Todo habría ocurrido en una cena política, de esas donde la gente habla en confianza, relajada, sin pensar que alguien puede estar grabando. Sin embargo, había una persona que decidió grabar y luego hacer público lo que se decía. Ese gesto es, en sí mismo, un problema ético mucho más grande que una puteada. ¿Qué valor tiene una reunión privada si alguien traiciona la confianza? ¿Cómo se construye política si no se puede confiar en quienes están al lado?

Lo que saltó a los medios fue un audio con una frase fuerte. Una expresión que cualquier uruguayo ha escuchado o dicho alguna vez. Pero no importó. Rápidamente aparecieron los moralistas de siempre: dirigentes políticos, opinadores de redes. Se olvidaron del contexto, de la trayectoria, de la persona. El tema era la frase. Y la protagonista era una mujer. Otra vez, una vara distinta.

Y algo que llamó la atención: nadie valoró su renuncia. Nadie destacó que decidió dar un paso al costado para no perjudicar a su partido ni a su gobierno. Renunciar no es fácil. Renunciar habla de valores, de responsabilidad y de cuidar un proyecto colectivo. Pero eso se perdió entre los gritos de indignación. Se vio la palabra, no el gesto.

Aclaro que nunca entrevisté a María Eugenia Taruselli. Se lo comenté. Nuestros tiempos no coincidieron. Pero eso no tapa un hecho claro: estamos hablando de la mujer más votada de todo el departamento en la última elección, superando a todos los partidos. Y también fue la más votada en la interna y en las nacionales. Ese respaldo no aparece de la nada, se gana trabajando y estando con la gente.

Sin embargo, quienes hoy la critican con dureza son los mismos que, públicamente , han dicho cosas mucho peores. Y nunca renunciaron. Ni siquiera se disculparon.

Y acá aparece un ejemplo reciente. Hace unas sesiones  en la Junta Departamental de Salto , un edil habló del “chiquero”  para descalifica a otro y pidió respeto. Pero ese mismo edil, años atrás, cuando murió el expresidente Jorge Batlle, publicó mensajes celebrando su fallecimiento y llamándolo “lacra” y “porquería”. Entonces, ¿dónde estaba la moral en ese momento? ¿Quién mide la vara del respeto?

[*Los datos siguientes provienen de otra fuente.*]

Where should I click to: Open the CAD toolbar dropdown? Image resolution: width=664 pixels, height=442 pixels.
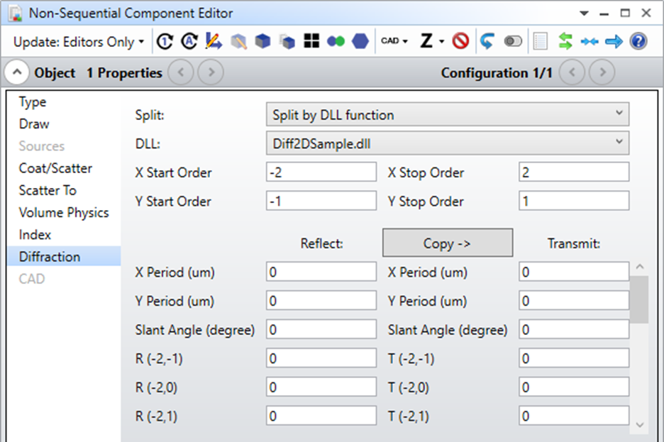tap(394, 40)
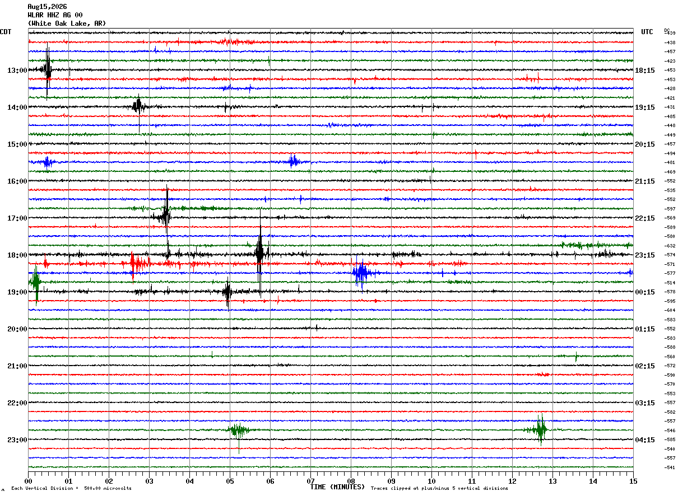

Por eso vale traer la reflexión de Carlos Vaz Ferreira. Él decía que la profesión de abogado es de esas que tienen lo que llamaba una “moralidad intrínseca”, porque muchas veces deben defender lo indefendible. Ponía un ejemplo claro: un abogado puede verse obligado a defender a un asesino. No porque esté de acuerdo con él, sino porque la sociedad necesita que exista la defensa, incluso en los casos más duros. Y para cumplir ese rol, decía Vaz Ferreira, no se puede actuar siguiendo una moral ideal. Se necesita, según él, una cierta dosis de inmoralidad. Y agregaba algo importante: lo peligroso es que lo que empieza como “una cierta dosis”, después no se sabe dónde termina.

Esto también pasa en la política. Muchos defienden lo suyo aunque esté mal, y critican al otro aunque no tengan razón. Y así, cada uno usa su propia vara moral según le conviene.

Al final del día,  como me dijo un amigo, la moral es como un espejo: todos dicen tenerlo limpio, pero nadie quiere mirarse demasiado de cerca.